Splenic Micronodular T-Cell/Histiocyte-Rich Large B-Cell Lymphoma: The Corticosteroid Pretreatment Hypothesis

Splenic micronodular T-cell/histiocyte-rich large B-cell lymphoma (MTLBL) is a very rarely diagnosed entity, even considered at times of controversial nature [1]. This variant is probably derived from diffuse large B-cell lymphoma (DLBCL) and has some resemblance with T-cell/histiocyte-rich large B-cell lymphoma (THRLBCL), to such a degree that the 2 might be confounded. The MTLBL variant of lymphoma occurs with splenomegaly, B-symptoms, hypersplenism, and variable cytopenia [1]. Morphologically, it is composed of pale, disparate micronodules localized predominantly in the white pulp. Containing small-sized T-cells and histiocytes in the background, the micronodules encompass a limited number of large neoplastic B-cells, mainly centroblasts or Reed-Sternberg-like cells. The histopathological features are probably analogous with those displayed by the spleen involved by THRLBCL and reaching stages III-IV [2]. In addition to pan-B markers (CD20; CD79a; CD19), these cells express BCL-6, some level of CD30, EMA and BCL-2, but not CD23, CD10, or EBER [1, 3, 4].

Since some MTLBLs affect the bone marrow [3], and less frequently liver or lungs [3], this variant lymphoma should not be considered as a primary B-cell splenic lymphoma [5]. The differential diagnosis of this lymphoma subset comprises mainly Hodgkin’s lymphoma, mainly nodular lymphocyte predominant Hodgkin lymphoma (NLPHL) [6]; DLBCL-NOS, THRLBCL, peripheral T-cell lymphoma, follicular lymphoma, and inflammatory granulomas.

In the absence of extensive clinical studies, and, depending on its being a variant of DLBCL, the limited number of patients reported so far with this lymphoma entity have been empirically treated with R-CHOP (rituximab, cyclophosphamide, doxorubicin, vincristine, and prednisone), with a predominantly poor outcome [1]. As the number of total splenectomies is markedly diminishing, the diagnosis of MTLBL may disappear entirely for practical purposes.

In the present study, an attempt is made to uncover the origin of the rare MTLBL variant. If indeed an association exists between MTLBL and THRLBCL, what is the trigger for the change? A thesis is advanced by which MTLBL may evolve following treatment with corticosteroids, prior to the diagnostic/therapeutic splenectomy.

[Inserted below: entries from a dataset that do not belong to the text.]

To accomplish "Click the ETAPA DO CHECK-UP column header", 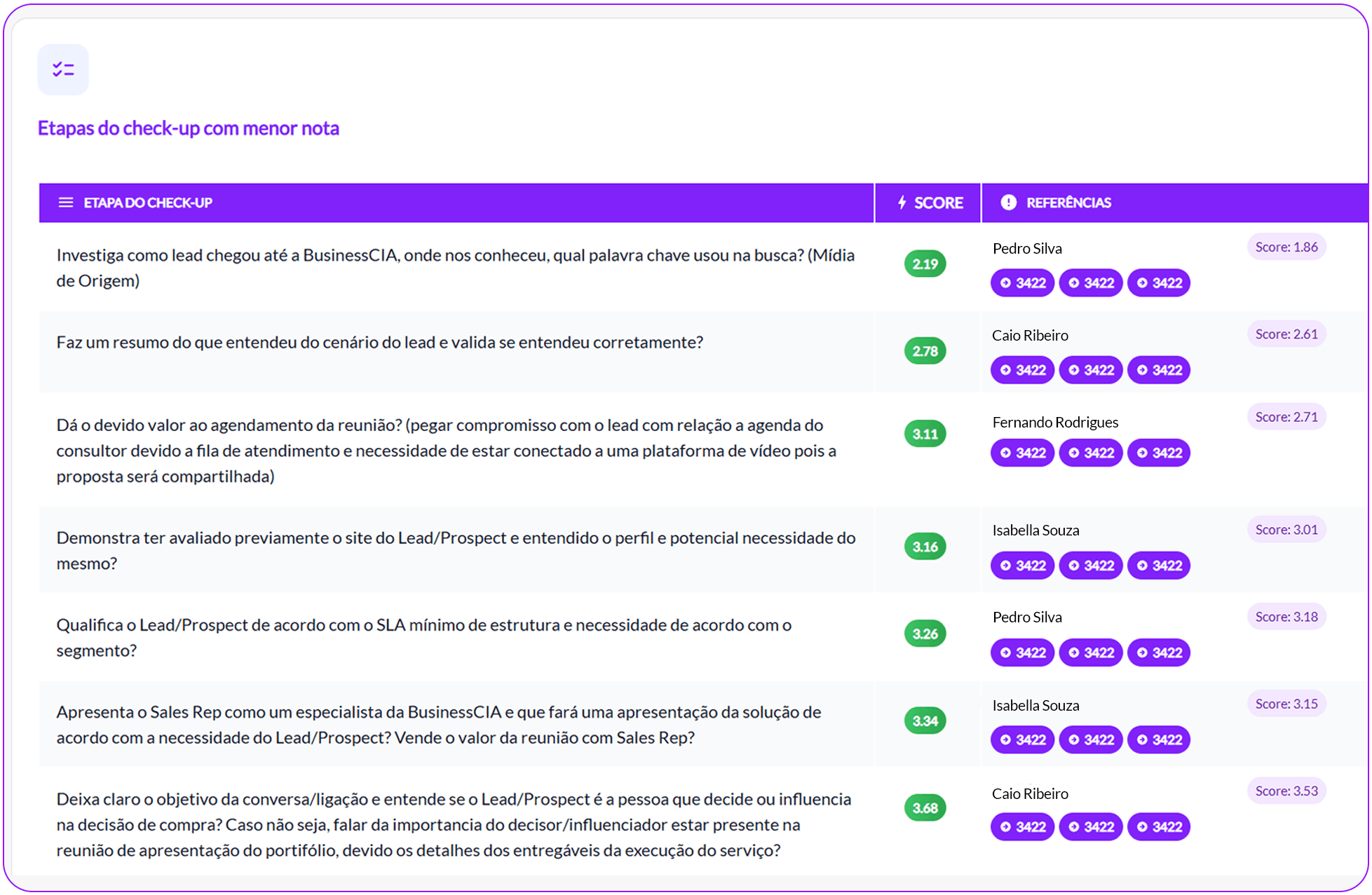I will click(148, 203).
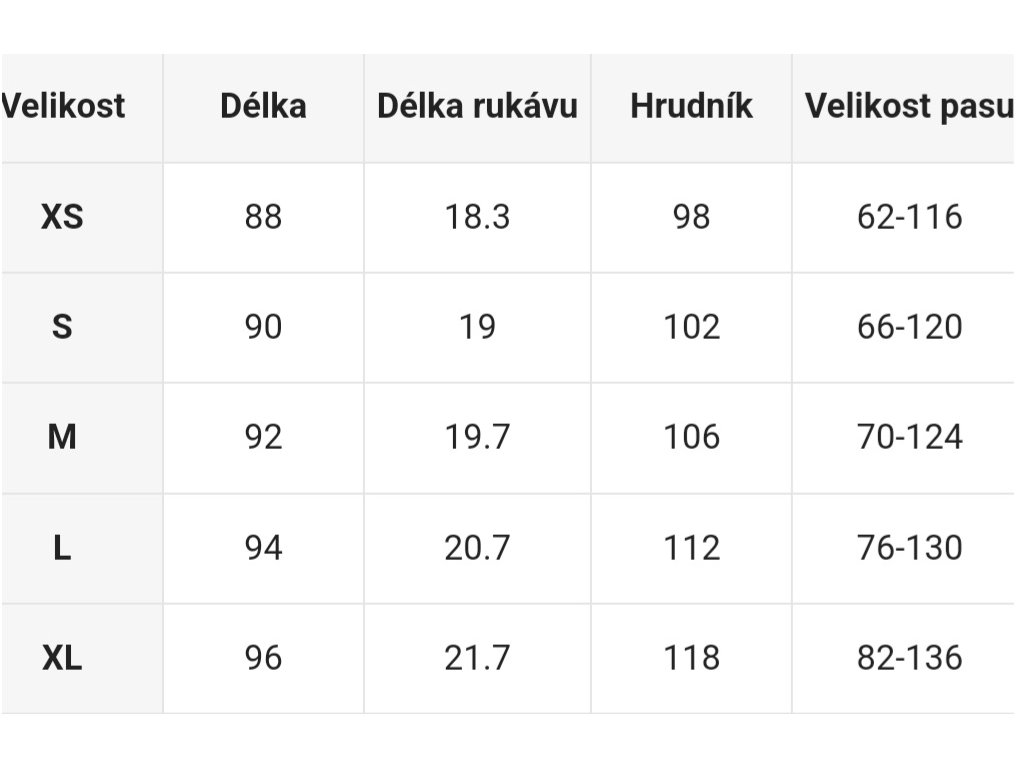
Task: Click the Délka column header
Action: tap(263, 106)
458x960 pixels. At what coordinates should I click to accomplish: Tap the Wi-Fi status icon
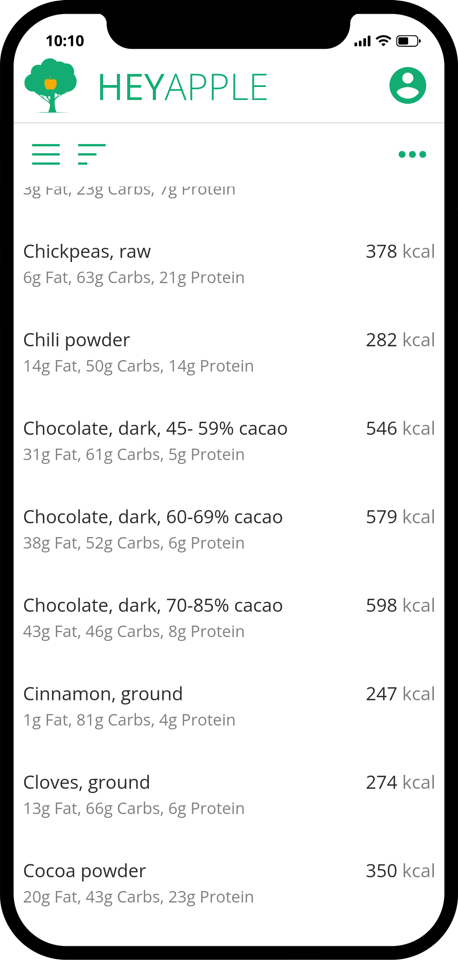coord(383,41)
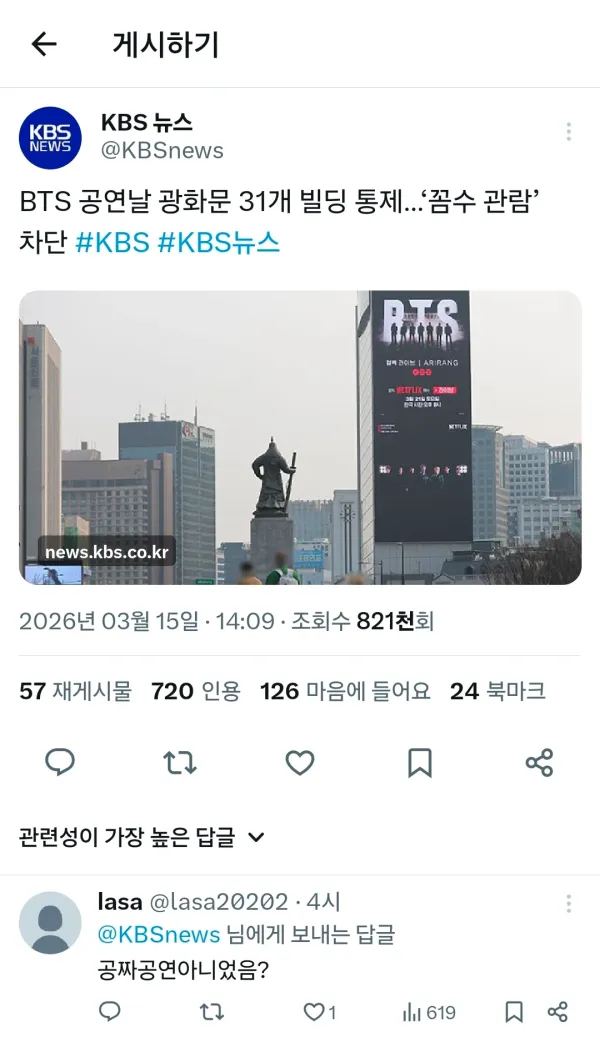The image size is (600, 1037).
Task: Open the BTS Gwanghwamun news article image
Action: 300,437
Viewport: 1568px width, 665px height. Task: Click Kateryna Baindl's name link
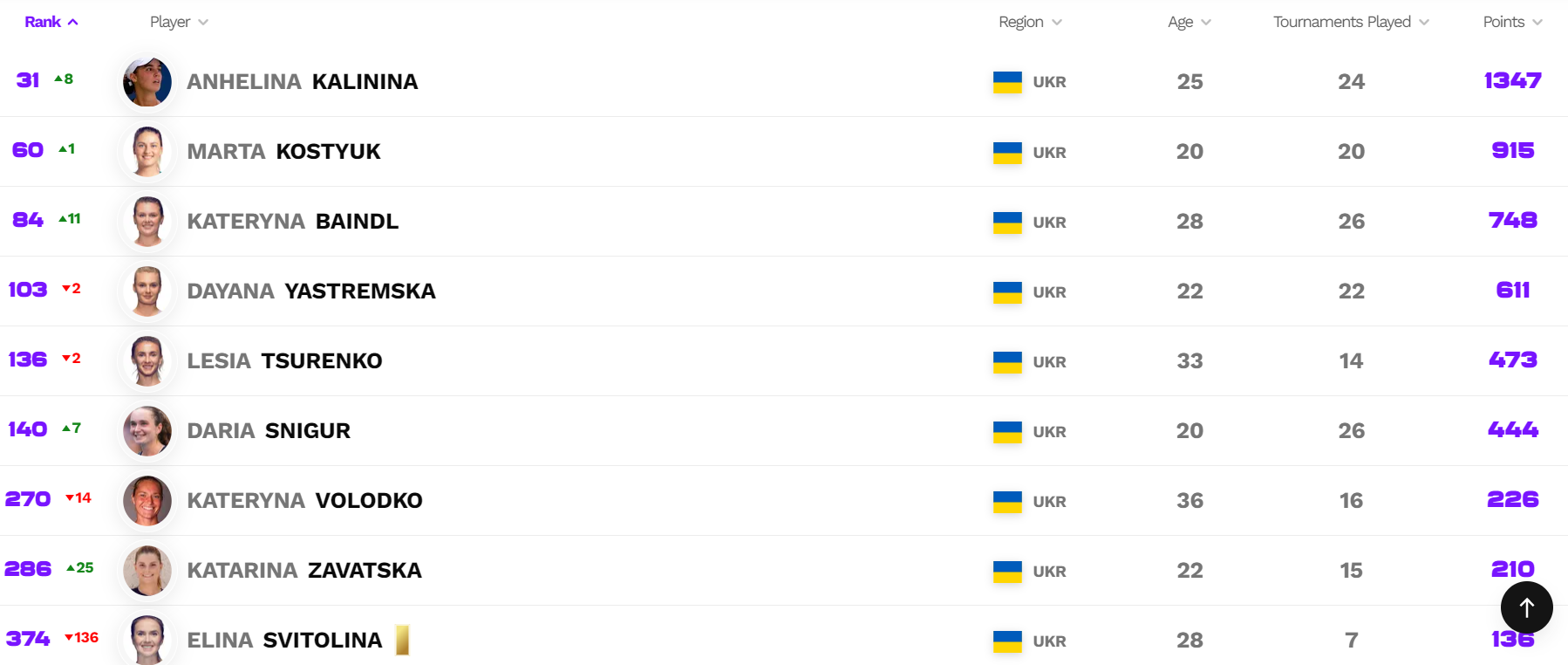(292, 222)
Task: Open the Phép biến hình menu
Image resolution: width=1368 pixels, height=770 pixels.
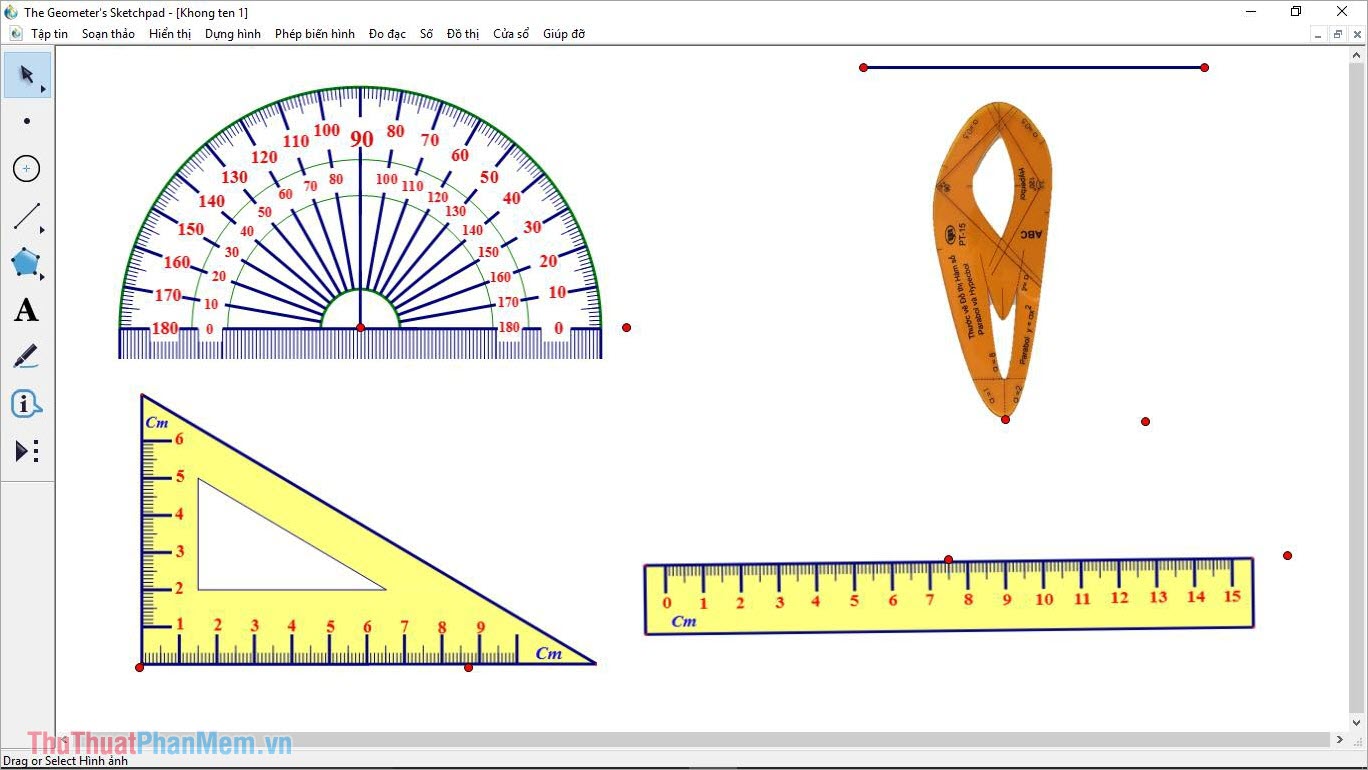Action: pyautogui.click(x=315, y=34)
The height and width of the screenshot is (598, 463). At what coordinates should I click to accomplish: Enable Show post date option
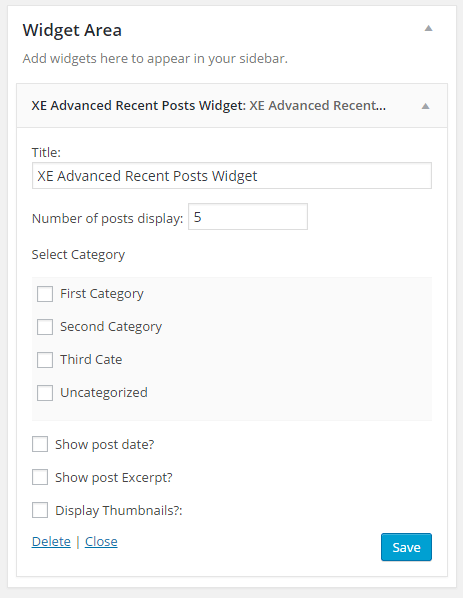40,444
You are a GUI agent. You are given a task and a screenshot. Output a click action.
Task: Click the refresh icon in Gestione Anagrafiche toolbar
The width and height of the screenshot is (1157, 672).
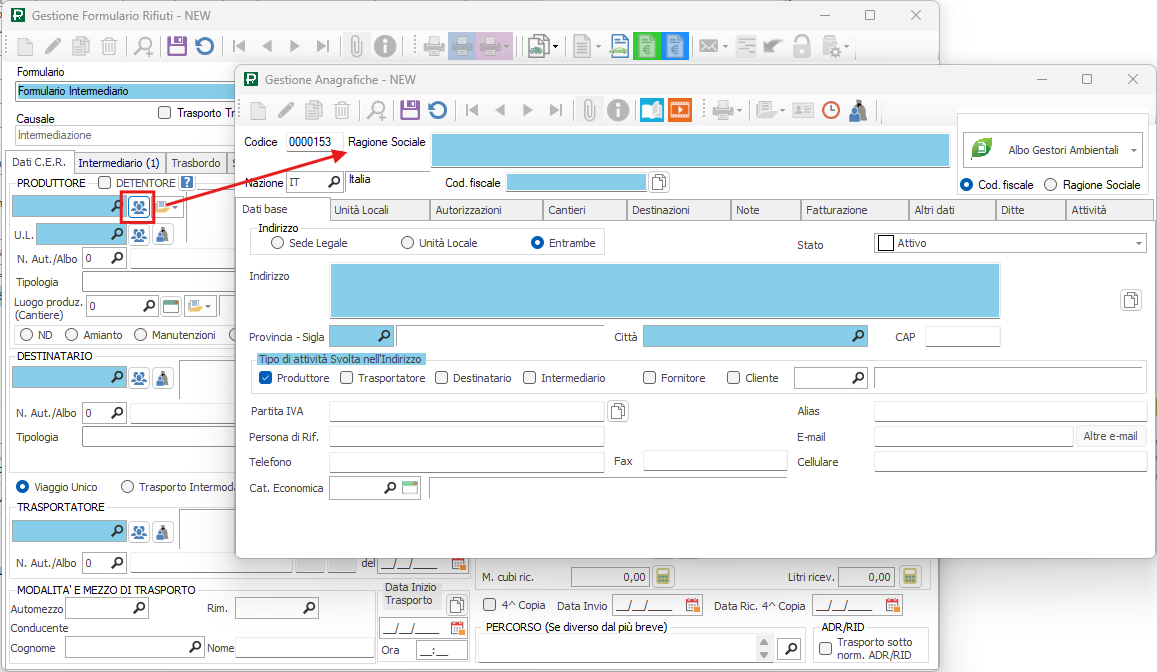pyautogui.click(x=438, y=111)
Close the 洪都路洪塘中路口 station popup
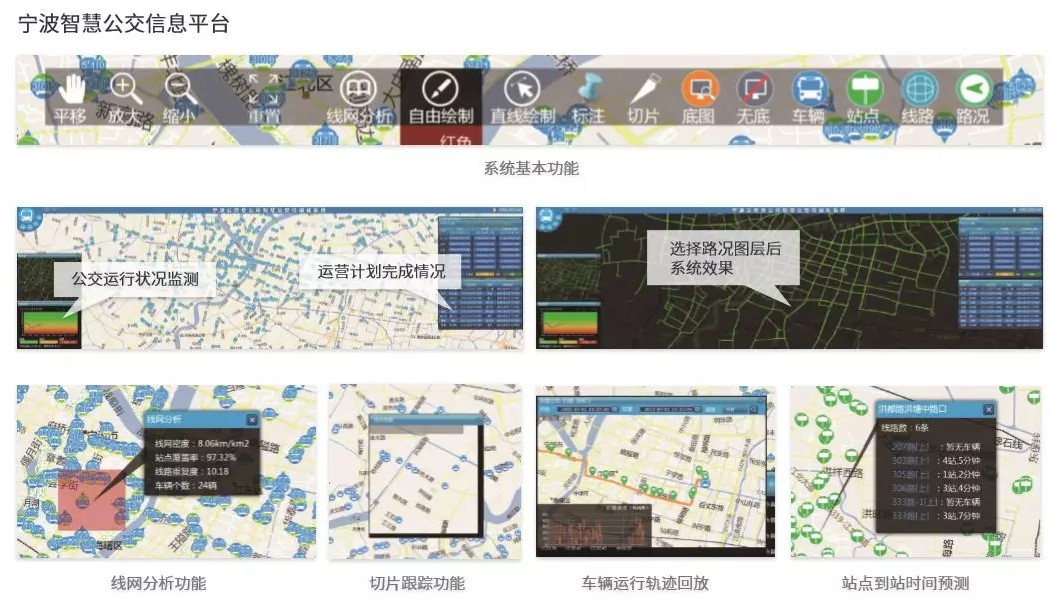Screen dimensions: 1051x612 tap(988, 409)
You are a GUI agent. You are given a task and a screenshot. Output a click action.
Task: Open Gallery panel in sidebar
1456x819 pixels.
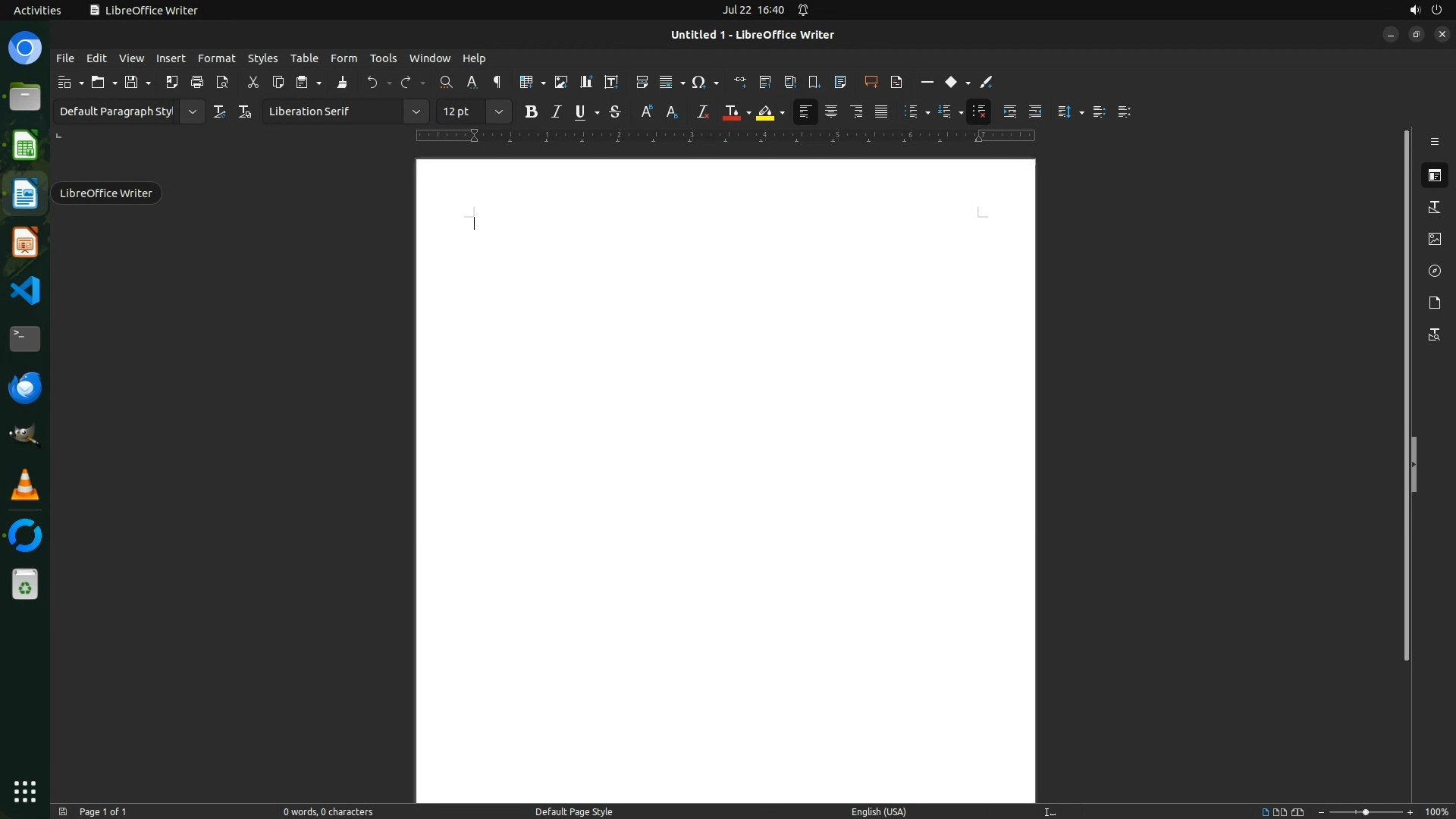1434,239
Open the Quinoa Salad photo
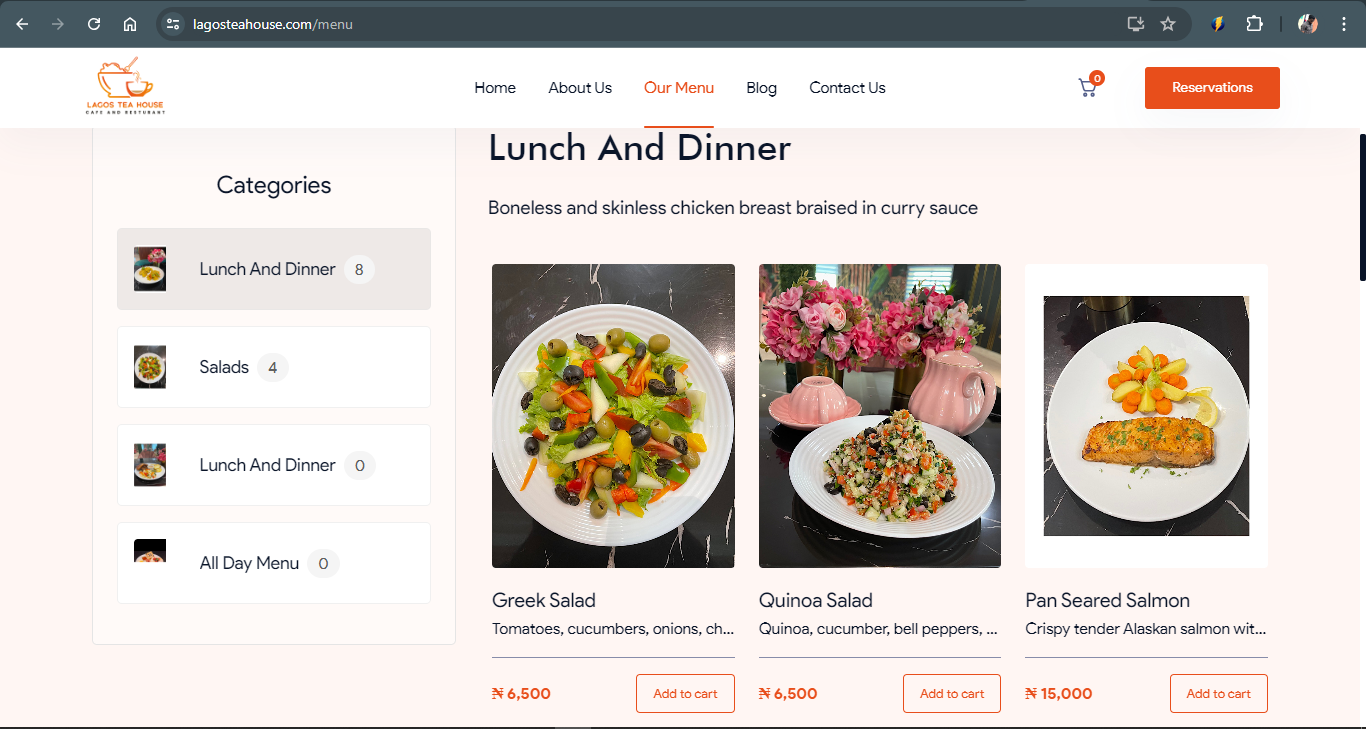This screenshot has height=729, width=1366. tap(880, 416)
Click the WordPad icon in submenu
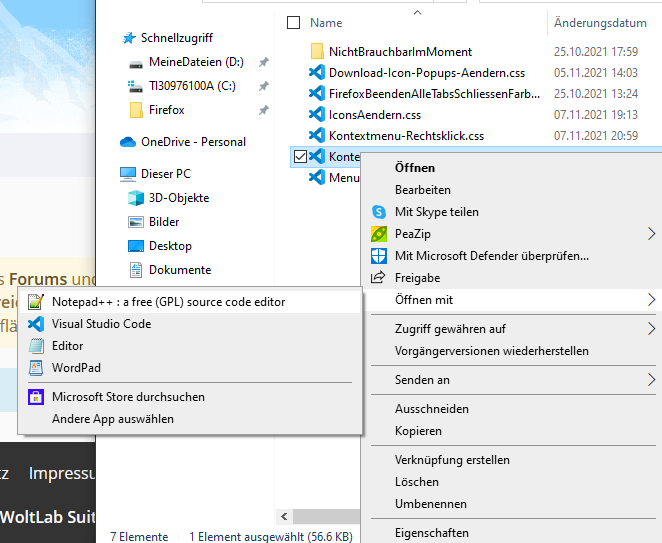Screen dimensions: 662x543 (x=36, y=368)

The narrative review is set up primarily on 3 articles on MTLBL published by our group between 2008 and 2011 [6-8], since the results and conclusions thereof had not been interpreted to our complete satisfaction. Differences accounted for between MTLBL and THRLBCL had not been scrutinized in an exhaustive manner [1]. The apparent changes in the clinical course in patients with corticosteroid premedication might carry a therapeutic significance, distinct from the role of prednisone in the R-CHOP protocol. The features of the Beer-Sheva (Israel) MTLBL cases will be summarized, together with a single case with pre-diagnosis treatment with corticosteroids and reported from the Emory University Hospital [3] and will be compared essentially with the cohort reported by Dogan et al. [1]. Moreover, the consequences elicited in these studies by the steroid pretreatment, have not been translated into practical clinical resolutions. We are determined, therefore, to bring to an end the inquiry on this rare variant of DLBCL. The present investigation will be established on the relevance of a pre-splenectomy corticoid therapy, on the splenic mass, on its morphology, on the clinical outcomes when available, and on a given propensity to miss the prior steroid treatment. Clinical features of patients with MTLBL will be compared with those of patients with DLBCL-NOS, THRLBCL, and NLPHL, considering the propensity for splenomegaly in all 4 entities.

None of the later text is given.